Albert Szent-Gyorgyi
University of Szeged
For the discovery of actomyosin, the essential contractible element of muscle.
The Albert Lasker Award for distinguished achievement in the field of cardiovascular diseases is presented to Albert Szent-Gyorgyi, whose contributions to knowledge of the body in health and disease are recognized throughout the world of medical science.
His research at the Biochemical Laboratory, Cambridge, England and at the Institute of Medical Chemistry, University of Szeged, Hungary culminated in the isolation of vitamin C, which won for him the Nobel Prize in Medicine in 1937. Following this, he turned to the investigation of muscular contraction, first at Szeged, then at the University of Budapest and eventually in this country. His profoundly important and basic studies are now going forward at his Institute for Muscle Research at Woods Hole, Massachusetts.

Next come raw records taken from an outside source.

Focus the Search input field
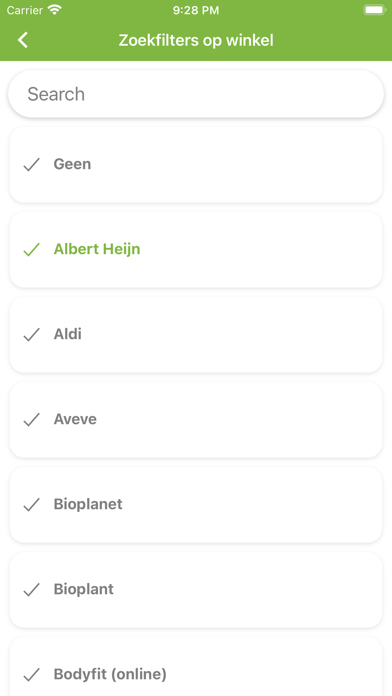The width and height of the screenshot is (392, 696). tap(196, 94)
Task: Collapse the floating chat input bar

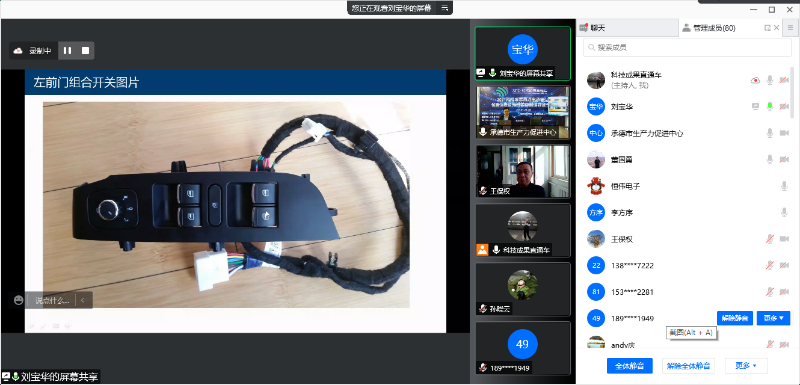Action: [83, 300]
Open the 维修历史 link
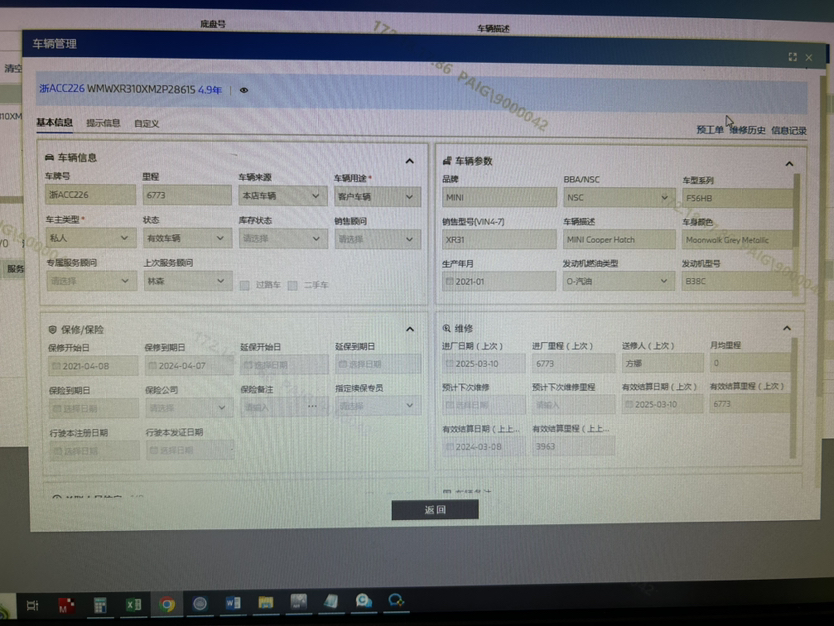Viewport: 834px width, 626px height. (x=747, y=130)
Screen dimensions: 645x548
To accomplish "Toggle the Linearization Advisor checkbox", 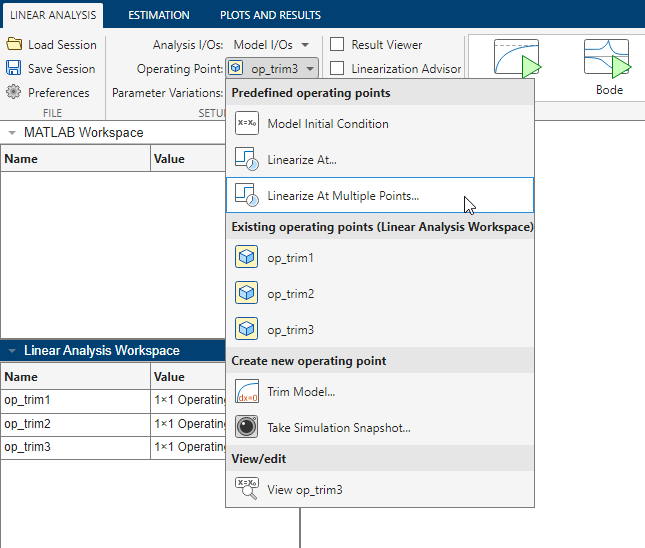I will pyautogui.click(x=338, y=68).
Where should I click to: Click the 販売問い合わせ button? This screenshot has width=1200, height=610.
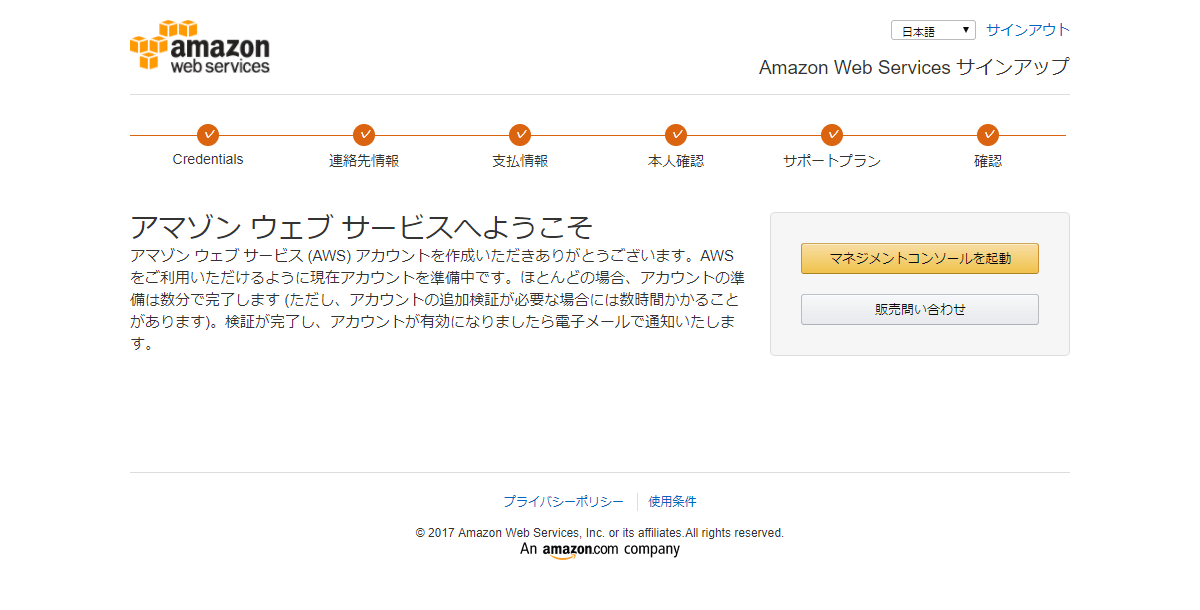point(920,309)
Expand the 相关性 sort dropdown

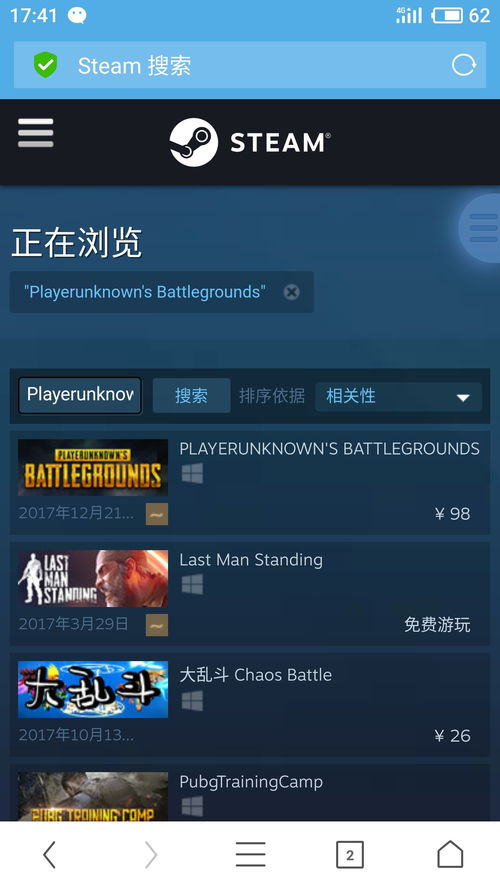pos(398,396)
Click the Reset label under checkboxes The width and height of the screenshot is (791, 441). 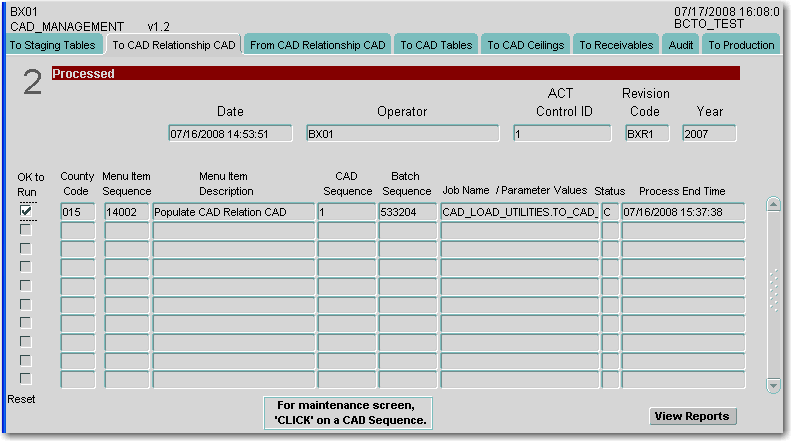(21, 399)
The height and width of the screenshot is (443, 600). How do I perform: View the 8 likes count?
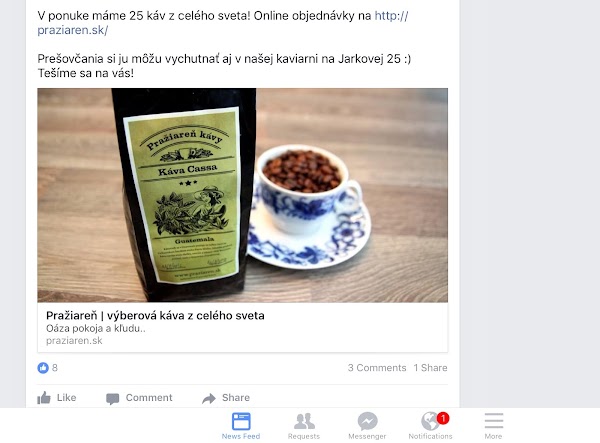55,368
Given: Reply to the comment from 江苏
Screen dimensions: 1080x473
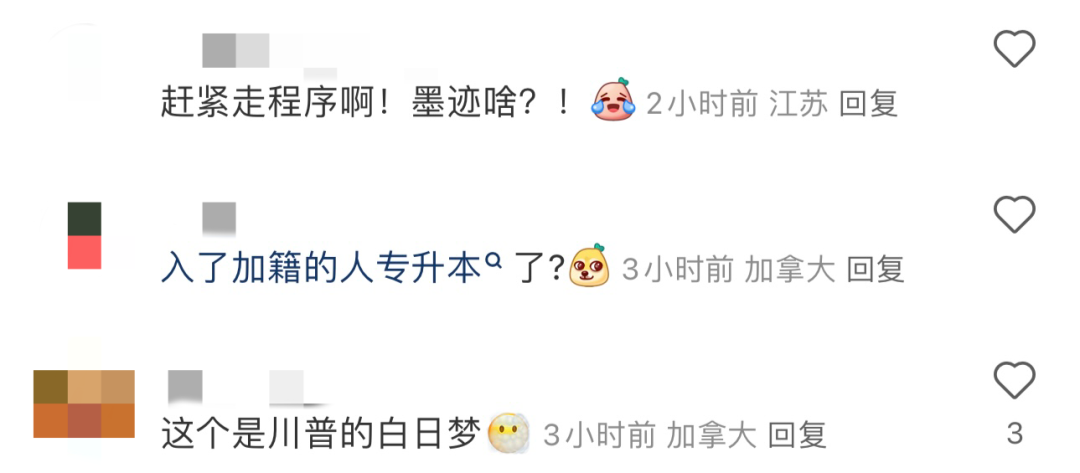Looking at the screenshot, I should tap(869, 103).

In the course of these investigations, Dr. Szent-Gyorgi and his co-workers discovered actomyosin, the essential contractile element of muscle, resulting from the interaction of two proteins, actin and myosin. Their concept that contraction in muscle represents a reaction of actomyosin and adenosine triphosphate, or ATP, has opened new areas of cardiac research and provided new insight into the fundamental physiology of the heart’s action. Through Dr. Szent-Gyorgyi’s pioneering work, new clues have been found to the mechanism of heart failure, and many barriers to the study of the normal and diseased heart muscles have been removed.
Dr. Szent-Gyorgyi is endowed with the golden touch. He has shown himself able to make exceptionally valuable contributions to any field of biochemistry in which he chooses to work. The American Heart Association has the honor to present the Albert Lasker Award to Albert Szent-Gyorgyi, an extraordinarily creative explorer of the frontiers of human knowledge.